Why multicollinearity is a problem

  • When we have perfect collinearities, we are unable to get estimates for the coefficients

    • When we have almost perfect collinearities (i.e. highly correlated predictor variables), the standard errors for our regression coefficients inflate

    • In other words, we lose precision in our estimates of the regression coefficients

    • This impedes our ability to use the model for inference

    • It is also difficult to interpret the model coefficients

Detecting Multicollinearity

Multicollinearity may occur when…

  • There are very high correlations \((r > 0.9)\) among two or more predictor variables, especially when the sample size is small
  • One (or more) predictor variables is an almost perfect linear combination of the others

  • There is a quadratic term in the model without mean-centering the variable first

  • There are interactions between two or more continuous variables

    • Can reduce this by mean-centering the variables first
  • There is a categorical predictor with very few observations in the baseline level

Detecting multicollinearity in the EDA

  • Look at a correlation matrix of the predictor variables, including all indicator variables
    • Look out for values close to 1 or -1
  • Look at a scatterplot matrix of the predictor variables
    • Look out for plots that show a relatively linear relationship
  • Look at the distribution of categorical predictors and avoid setting the baseline to a category with very few observations

Detecting Multicollinearity (VIF)

Variance Inflation Factor (VIF): Measure of multicollinearity in the regression model

\[VIF(\hat{\beta}_j) = \frac{1}{1-R^2_{X_j|X_{-j}}}\]

where \(R^2_{X_j|X_{-j}}\) is the proportion of variation \(X\) that is explained by the linear combination of the other explanatory variables in the model.

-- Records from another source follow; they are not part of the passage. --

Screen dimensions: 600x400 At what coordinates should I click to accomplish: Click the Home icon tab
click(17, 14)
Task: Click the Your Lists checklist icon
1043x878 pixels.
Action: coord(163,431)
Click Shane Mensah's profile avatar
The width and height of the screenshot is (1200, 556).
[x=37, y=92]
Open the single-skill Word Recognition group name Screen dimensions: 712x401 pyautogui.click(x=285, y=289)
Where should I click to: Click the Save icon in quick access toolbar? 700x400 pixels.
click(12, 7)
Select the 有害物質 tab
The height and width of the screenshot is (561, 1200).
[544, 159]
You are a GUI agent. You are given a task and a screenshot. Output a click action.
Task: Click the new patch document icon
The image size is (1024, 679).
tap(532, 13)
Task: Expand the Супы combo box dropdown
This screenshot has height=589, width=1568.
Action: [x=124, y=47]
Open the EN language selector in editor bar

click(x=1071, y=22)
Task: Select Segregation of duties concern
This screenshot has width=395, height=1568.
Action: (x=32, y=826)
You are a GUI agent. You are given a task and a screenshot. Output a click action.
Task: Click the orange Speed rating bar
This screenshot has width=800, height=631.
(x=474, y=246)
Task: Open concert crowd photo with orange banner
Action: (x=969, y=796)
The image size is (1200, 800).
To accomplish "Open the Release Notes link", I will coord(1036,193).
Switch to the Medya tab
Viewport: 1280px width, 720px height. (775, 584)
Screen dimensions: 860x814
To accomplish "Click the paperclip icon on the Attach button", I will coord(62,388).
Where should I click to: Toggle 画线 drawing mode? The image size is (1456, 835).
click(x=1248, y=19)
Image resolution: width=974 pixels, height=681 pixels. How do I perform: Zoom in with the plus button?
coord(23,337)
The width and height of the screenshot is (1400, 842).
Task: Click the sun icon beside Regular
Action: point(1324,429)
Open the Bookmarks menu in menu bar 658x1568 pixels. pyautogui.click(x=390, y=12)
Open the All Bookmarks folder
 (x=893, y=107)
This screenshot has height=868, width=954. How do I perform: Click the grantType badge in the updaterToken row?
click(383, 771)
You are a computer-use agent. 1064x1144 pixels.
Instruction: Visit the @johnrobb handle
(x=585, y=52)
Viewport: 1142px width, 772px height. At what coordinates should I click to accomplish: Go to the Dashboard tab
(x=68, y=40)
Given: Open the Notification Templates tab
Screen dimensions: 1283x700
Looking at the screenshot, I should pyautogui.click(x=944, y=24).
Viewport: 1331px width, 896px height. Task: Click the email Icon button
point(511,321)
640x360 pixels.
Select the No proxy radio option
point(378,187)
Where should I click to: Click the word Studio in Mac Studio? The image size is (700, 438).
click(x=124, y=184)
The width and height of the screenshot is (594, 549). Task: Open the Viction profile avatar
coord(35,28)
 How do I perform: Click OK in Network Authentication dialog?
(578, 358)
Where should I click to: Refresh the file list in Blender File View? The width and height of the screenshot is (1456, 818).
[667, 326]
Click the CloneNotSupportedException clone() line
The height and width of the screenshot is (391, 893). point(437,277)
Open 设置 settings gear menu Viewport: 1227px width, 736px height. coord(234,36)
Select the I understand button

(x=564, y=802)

Detecting Multicollinearity (VIF)

  • Typically \(VIF > 10\) indicates concerning multicollinearity

  • Variables with similar values of VIF are typically the ones correlated with each other

  • Use the vif() function in the rms R package to calculate VIF

VIF for rail trail model

vif(rt_full_fit$fit)
       hightemp         avgtemp    seasonSpring    seasonSummer      cloudcover 
      10.259978       13.086175        2.751577        5.841985        1.587485 
         precip day_typeWeekend 
       1.295352        1.125741 


hightemp and avgtemp are correlated. We need to remove one of these variables and refit the model.

Model without hightemp

m1 <- linear_reg() |>
  set_engine("lm") |>
  fit(volume ~ . - hightemp, data = rail_trail)
  
m1 |>
  tidy() |>
  kable(digits = 3)
term estimate std.error statistic p.value
(Intercept) 76.071 77.204 0.985 0.327
avgtemp 6.003 1.583 3.792 0.000
seasonSpring 34.555 34.454 1.003 0.319
seasonSummer 13.531 55.024 0.246 0.806
cloudcover -12.807 3.488 -3.672 0.000
precip -110.736 44.137 -2.509 0.014
day_typeWeekend 48.420 22.993 2.106 0.038

Model without avgtemp

m2 <- linear_reg() |>
  set_engine("lm") |>
  fit(volume ~ . - avgtemp, data = rail_trail)
  
m2 |>
  tidy() |>
  kable(digits = 3)
term estimate std.error statistic p.value
(Intercept) 8.421 74.992 0.112 0.911
hightemp 5.696 1.164 4.895 0.000
seasonSpring 31.239 32.082 0.974 0.333
seasonSummer 9.424 47.504 0.198 0.843
cloudcover -8.353 3.435 -2.431 0.017
precip -98.904 42.137 -2.347 0.021
day_typeWeekend 37.062 22.280 1.663 0.100

Choosing a model

Model without hightemp:

adj.r.squared AIC BIC
0.42 1087.5 1107.5

Model without avgtemp:

adj.r.squared AIC BIC
0.47 1079.05 1099.05

Based on Adjusted \(R^2\), AIC, and BIC, the model without avgtemp is a better fit. Therefore, we choose to remove avgtemp from the model and leave hightemp in the model to deal with the multicollinearity.

Selected model (for now)

term estimate std.error statistic p.value
(Intercept) 8.421 74.992 0.112 0.911
hightemp 5.696 1.164 4.895 0.000
seasonSpring 31.239 32.082 0.974 0.333
seasonSummer 9.424 47.504 0.198 0.843
cloudcover -8.353 3.435 -2.431 0.017
precip -98.904 42.137 -2.347 0.021
day_typeWeekend 37.062 22.280 1.663 0.100

Variable transformations

Topics

  • Log transformation on the response variable

  • Log transformation on the predictor variable

Residuals vs. fitted for the selected model

The constant variance condition is not satisfied. We can transform the response variable to address the violation in this condition.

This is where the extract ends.